**Stored data entries**

▬▬▬▬▬▬▬▬▬▬

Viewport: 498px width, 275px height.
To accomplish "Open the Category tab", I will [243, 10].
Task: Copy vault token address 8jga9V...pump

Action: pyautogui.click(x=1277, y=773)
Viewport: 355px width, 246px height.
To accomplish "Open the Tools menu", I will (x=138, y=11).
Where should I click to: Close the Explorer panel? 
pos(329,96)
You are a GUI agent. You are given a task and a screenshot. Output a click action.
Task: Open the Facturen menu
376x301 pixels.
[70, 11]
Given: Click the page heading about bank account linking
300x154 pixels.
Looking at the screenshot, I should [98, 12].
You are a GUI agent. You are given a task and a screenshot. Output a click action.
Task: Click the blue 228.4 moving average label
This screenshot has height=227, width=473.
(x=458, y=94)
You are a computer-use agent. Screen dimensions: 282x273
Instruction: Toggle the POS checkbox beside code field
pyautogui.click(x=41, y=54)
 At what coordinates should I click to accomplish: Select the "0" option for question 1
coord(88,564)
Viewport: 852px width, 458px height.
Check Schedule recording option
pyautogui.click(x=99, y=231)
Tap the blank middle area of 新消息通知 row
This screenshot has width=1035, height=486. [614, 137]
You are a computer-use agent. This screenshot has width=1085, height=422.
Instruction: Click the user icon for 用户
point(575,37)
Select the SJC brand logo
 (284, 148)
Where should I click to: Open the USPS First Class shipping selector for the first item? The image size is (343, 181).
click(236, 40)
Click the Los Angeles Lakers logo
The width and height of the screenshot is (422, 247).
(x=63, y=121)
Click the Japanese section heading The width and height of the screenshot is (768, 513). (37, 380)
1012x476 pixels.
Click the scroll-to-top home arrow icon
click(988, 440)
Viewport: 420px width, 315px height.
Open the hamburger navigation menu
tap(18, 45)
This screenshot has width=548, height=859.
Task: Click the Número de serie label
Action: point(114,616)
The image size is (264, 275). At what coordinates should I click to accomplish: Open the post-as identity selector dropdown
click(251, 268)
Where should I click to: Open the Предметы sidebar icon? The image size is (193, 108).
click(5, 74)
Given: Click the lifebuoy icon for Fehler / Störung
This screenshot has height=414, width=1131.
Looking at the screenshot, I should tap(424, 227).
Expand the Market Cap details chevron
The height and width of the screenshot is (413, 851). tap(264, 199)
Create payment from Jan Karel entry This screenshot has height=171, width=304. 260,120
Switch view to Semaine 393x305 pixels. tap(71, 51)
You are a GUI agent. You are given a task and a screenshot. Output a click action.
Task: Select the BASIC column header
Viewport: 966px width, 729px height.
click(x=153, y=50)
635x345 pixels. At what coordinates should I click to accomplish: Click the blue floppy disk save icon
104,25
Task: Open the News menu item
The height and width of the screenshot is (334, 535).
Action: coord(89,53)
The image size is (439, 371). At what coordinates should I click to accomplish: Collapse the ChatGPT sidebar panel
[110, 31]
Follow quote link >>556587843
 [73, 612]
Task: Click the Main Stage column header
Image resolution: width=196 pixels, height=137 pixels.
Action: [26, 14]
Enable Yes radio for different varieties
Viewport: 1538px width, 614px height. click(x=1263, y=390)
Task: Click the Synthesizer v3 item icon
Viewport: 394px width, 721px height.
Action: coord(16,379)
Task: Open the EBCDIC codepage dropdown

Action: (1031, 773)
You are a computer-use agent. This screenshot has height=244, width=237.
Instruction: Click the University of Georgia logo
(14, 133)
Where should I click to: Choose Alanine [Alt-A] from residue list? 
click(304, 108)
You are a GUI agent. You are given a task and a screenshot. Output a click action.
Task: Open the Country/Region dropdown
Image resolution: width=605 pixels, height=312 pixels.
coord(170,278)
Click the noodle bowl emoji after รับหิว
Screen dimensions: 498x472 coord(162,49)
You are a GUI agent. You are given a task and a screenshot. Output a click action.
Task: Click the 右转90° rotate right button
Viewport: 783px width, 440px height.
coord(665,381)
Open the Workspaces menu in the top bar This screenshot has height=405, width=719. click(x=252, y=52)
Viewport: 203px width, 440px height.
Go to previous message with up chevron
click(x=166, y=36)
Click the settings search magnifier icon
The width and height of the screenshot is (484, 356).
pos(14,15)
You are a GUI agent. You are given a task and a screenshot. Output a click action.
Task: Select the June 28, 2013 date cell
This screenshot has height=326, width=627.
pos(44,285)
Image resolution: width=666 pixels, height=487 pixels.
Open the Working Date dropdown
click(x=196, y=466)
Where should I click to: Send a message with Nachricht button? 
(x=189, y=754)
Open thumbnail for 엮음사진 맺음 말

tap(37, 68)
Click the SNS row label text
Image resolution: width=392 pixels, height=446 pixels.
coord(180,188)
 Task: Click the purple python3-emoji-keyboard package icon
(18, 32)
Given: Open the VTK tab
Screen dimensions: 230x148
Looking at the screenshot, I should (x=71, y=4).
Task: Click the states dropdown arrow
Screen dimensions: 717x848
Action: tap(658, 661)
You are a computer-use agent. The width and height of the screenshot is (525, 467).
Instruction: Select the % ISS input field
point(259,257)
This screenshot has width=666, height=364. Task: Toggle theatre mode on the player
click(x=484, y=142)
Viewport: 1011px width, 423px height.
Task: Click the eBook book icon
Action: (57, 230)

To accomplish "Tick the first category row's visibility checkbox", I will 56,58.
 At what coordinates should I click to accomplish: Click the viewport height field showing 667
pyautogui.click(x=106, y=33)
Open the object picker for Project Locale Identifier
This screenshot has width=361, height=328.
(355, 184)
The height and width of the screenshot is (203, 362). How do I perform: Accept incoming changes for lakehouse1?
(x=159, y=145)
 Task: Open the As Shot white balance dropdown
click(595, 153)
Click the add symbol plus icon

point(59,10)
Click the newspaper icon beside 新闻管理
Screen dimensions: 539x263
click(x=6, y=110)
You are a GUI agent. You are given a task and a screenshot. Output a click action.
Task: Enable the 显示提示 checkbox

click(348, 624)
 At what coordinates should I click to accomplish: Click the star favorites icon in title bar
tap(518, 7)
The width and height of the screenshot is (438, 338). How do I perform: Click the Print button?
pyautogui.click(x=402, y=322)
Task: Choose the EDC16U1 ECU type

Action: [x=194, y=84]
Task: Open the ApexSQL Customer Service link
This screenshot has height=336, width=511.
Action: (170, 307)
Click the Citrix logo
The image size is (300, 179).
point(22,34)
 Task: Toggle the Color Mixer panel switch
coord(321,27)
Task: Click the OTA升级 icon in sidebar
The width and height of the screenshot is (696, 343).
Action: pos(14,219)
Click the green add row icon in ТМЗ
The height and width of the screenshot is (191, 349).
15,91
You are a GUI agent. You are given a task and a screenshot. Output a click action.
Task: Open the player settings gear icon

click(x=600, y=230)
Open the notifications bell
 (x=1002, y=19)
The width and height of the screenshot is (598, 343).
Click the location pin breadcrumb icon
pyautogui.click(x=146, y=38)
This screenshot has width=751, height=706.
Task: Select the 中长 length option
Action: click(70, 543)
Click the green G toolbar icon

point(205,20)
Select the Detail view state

▬▬▬▬▬▬▬▬▬▬

**ASSIGNED TASK**
Show all lines above holding "header".

**ANSWER FOR THE TASK**
Task: Select the BASIC column header
Task: Click the Main Stage column header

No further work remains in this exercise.